* Try it
Look for the line with "Screen dimensions: 560x428" in the data below, then reproduce word for word that line and every line after it. Leave out all pictures and add nothing.

(Stored records)
>>

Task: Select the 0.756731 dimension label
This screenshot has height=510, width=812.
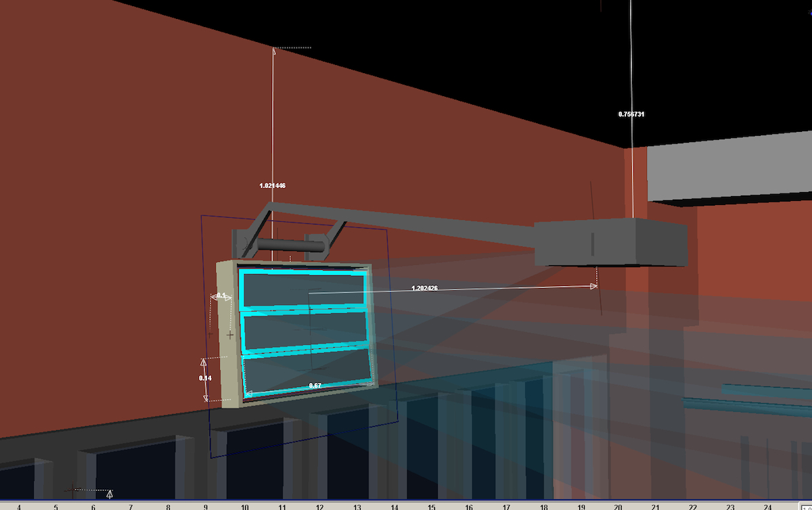Action: pyautogui.click(x=631, y=114)
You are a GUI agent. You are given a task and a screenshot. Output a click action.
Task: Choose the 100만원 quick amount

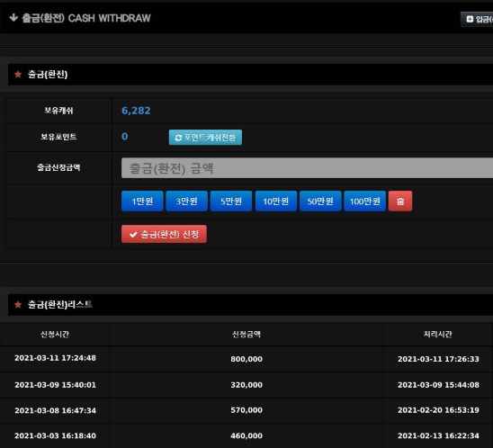click(364, 201)
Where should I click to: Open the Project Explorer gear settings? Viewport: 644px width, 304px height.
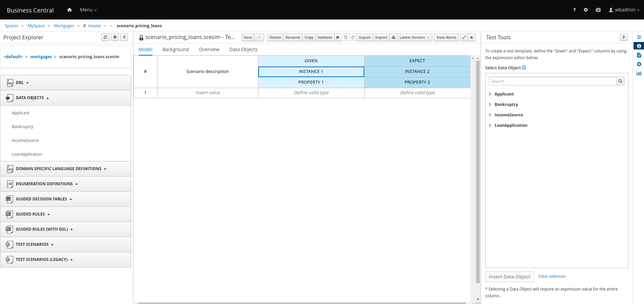tap(115, 37)
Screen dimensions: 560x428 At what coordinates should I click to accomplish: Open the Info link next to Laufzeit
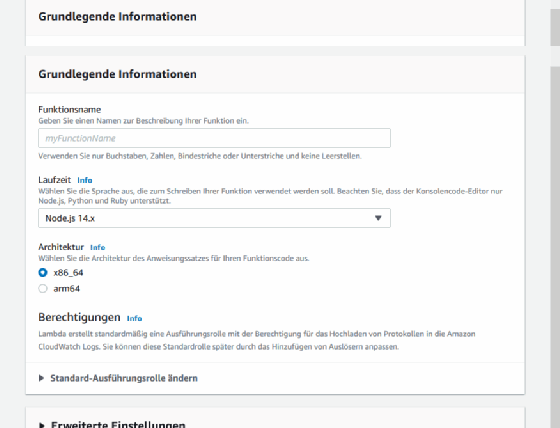[85, 180]
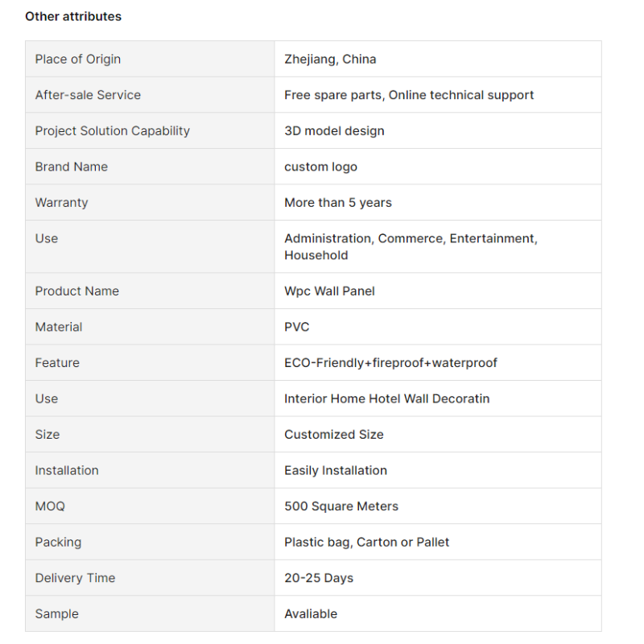The width and height of the screenshot is (644, 644).
Task: Click the 'Easily Installation' value
Action: [336, 470]
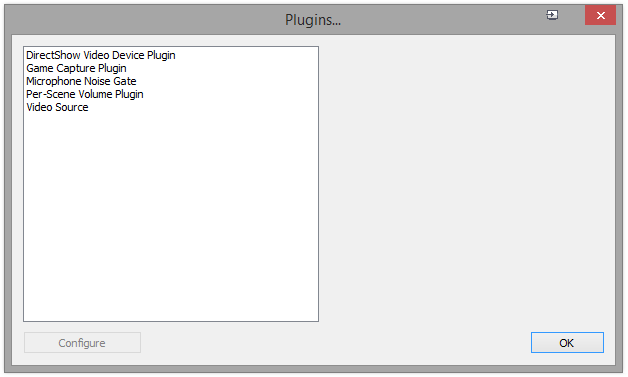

<<

* Answer space
Screen dimensions: 560x428 At what coordinates should I click to accomplish: Open the Info link next to Laufzeit
[85, 180]
The width and height of the screenshot is (644, 644).
Task: Click the 'Easily Installation' value
Action: [336, 470]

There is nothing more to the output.